Caixinha's predecessor Mark Warburton left Rangers in February and the former Santos Laguna and Al Gharafa boss was appointed the following month.
Warburton had got Rangers promoted by winning the Scottish Championship in his only full season in charge but the Ibrox side, who had been placed in the fourth tier in 2012 following financial collapse, found themselves struggling to compete with Aberdeen last season.
The Dons eventually sealed the runners-up spot behind champions Celtic in the Premiership and Derek McInnes' side are already six points ahead of Rangers this season - two behind leaders Celtic. St Johnstone and Hibernian also boast a better points tally than fifth-placed Rangers after seven games.
"Everybody knows what we are doing here in Rangers and we know what we are facing - that we are facing one of the biggest challenges in the history of football," added Caixinha.

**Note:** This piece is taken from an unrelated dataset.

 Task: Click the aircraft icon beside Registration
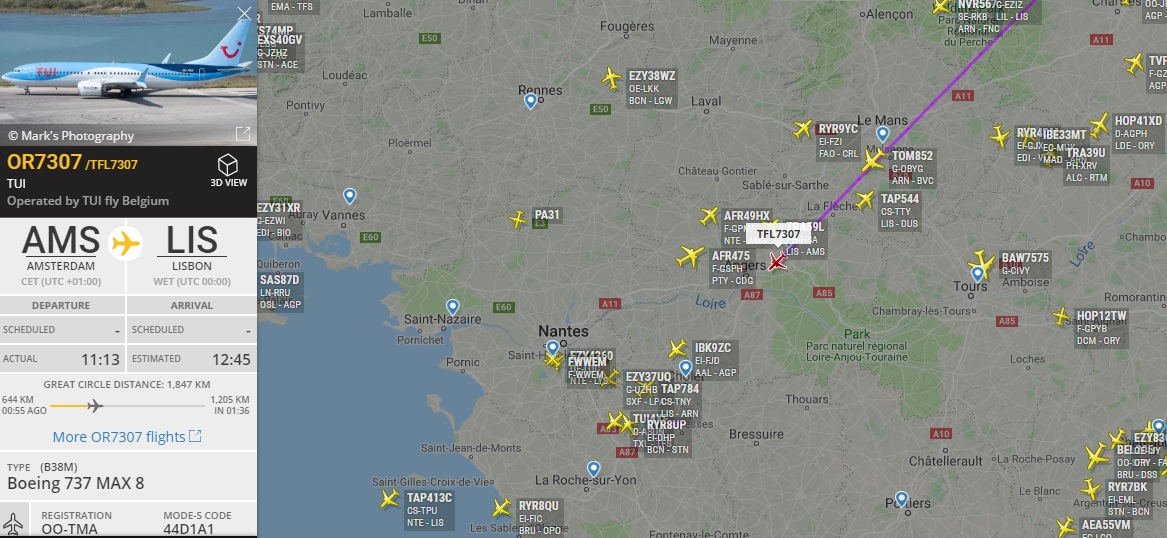pyautogui.click(x=14, y=522)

"What passed to Rangers is unique in the world and the way we are coming back and we know that we have that vision and we are working hard in that direction, that's what really matters.
"That's what really makes me get out of my bed early in the morning and get tired because we worked all day long and know that it was one more day in the direction we want to take the club.
"When you change a lot of things, that means that everyone needs to be ready for the change and you need to be persistent to have that chance, so that's what I'm doing."